Comparison with existing literature
The authors’ previous qualitative research showed that older people at risk of malnutrition are often unaware of being underweight and do not consider it as a problem. Although informal carers are often very concerned regarding weight loss of the older person whom they care for, they are usually not provided with any dietary advice on how to prevent further weight loss.24 This opinion is supported by the current views of healthcare professionals, who agree that more education of individuals is needed. Surveys have suggested that healthcare professionals lack knowledge, find it difficult to identify patients in need of nutritional therapy, lack techniques for identifying malnourished patients, and believe it difficult to change dietary behaviours in older people.26,29 Malnutrition training is not currently included in nutrition courses taught at nearly 30% of European educational institutions for nurses.30 A Delphi study among Dutch GPs showed that the top three nutrition topics were diabetes mellitus, hypercholesterolaemia, and obesity, whereas nutrition specific to older people ranked as lower priority.31 This reflects the historical focus in medical training where nutrition education has been traditionally used for the prevention of cardiovascular disease. It also echoes the views of dietitians in this current study who were concerned about misleading advice given by medically trained staff recommending restrictive (for example, low-fat) diets that are no longer relevant to older people and can be potentially harmful.32
Nutrition education of older people (involving carers where appropriate) may improve nutrition-related outcomes, although more robust, high-quality studies are needed to ascertain its effectiveness.33 However, existing research on interventions for malnutrition has largely focused on the use of ONS,34–36 although not specifically for frailty. In this current study many dietitians and some GPs expressed concerns over financial implications of ONS and acknowledged the need for regular review of ONS prescriptions.
Implications for practice
Future interventions to address malnutrition in frailty could be delivered in a tiered approach. The large number of people who are affected by both frailty and malnutrition and the poor outcomes associated with these two conditions should make this area a strategic priority to be considered by policymakers. More funding should become available at the primary care level to support active case finding of malnutrition in frail older people. Nutritional screening of frail older people could take place in primary care by healthcare assistants during annual health checks or vaccinations. Within such a setting, frail older people identified as being malnourished or at risk, along with their carers, could be provided with nutrition education. Potentially, such input could be incentivised and delivered as part of an enhanced service, which could also involve local specialist clinics. In addition, more available and longer appointments would be needed to address nutrition properly as part of a frailty assessment in general practice and to allow time for care planning and appropriate interventions.

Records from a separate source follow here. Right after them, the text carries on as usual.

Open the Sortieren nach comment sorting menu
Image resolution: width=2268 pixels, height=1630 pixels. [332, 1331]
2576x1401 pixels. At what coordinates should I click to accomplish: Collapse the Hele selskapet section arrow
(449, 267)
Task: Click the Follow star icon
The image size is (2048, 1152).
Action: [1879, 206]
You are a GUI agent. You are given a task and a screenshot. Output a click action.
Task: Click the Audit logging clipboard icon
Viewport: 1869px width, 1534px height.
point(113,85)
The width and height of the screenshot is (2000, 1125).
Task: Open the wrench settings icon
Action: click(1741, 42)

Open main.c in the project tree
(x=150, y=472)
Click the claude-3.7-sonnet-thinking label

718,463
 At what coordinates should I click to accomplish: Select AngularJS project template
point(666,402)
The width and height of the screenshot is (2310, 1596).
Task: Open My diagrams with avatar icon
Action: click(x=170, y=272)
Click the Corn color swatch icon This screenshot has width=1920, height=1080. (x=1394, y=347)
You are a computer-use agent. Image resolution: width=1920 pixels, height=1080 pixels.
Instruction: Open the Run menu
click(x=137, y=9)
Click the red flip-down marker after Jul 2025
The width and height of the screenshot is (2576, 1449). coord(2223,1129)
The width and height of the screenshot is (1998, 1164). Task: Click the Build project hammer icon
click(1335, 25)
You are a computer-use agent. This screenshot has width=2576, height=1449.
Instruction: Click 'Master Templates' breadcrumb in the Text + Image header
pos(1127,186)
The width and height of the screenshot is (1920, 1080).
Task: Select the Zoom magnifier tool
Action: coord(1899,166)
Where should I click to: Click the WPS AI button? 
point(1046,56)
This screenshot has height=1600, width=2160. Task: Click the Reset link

Frail people who are at risk of malnutrition (but not yet malnourished) should be provided with education on healthy eating. An approach of this nature should be coordinated with public health messages challenging entrenched myths around restrictive diets (for example, around diabetes or cardiovascular prevention). Simple preventative advice appropriate to life stage could take place via media promotion and within local communities for older people. Education should be provided to health professionals from undergraduate curriculums to specialty training.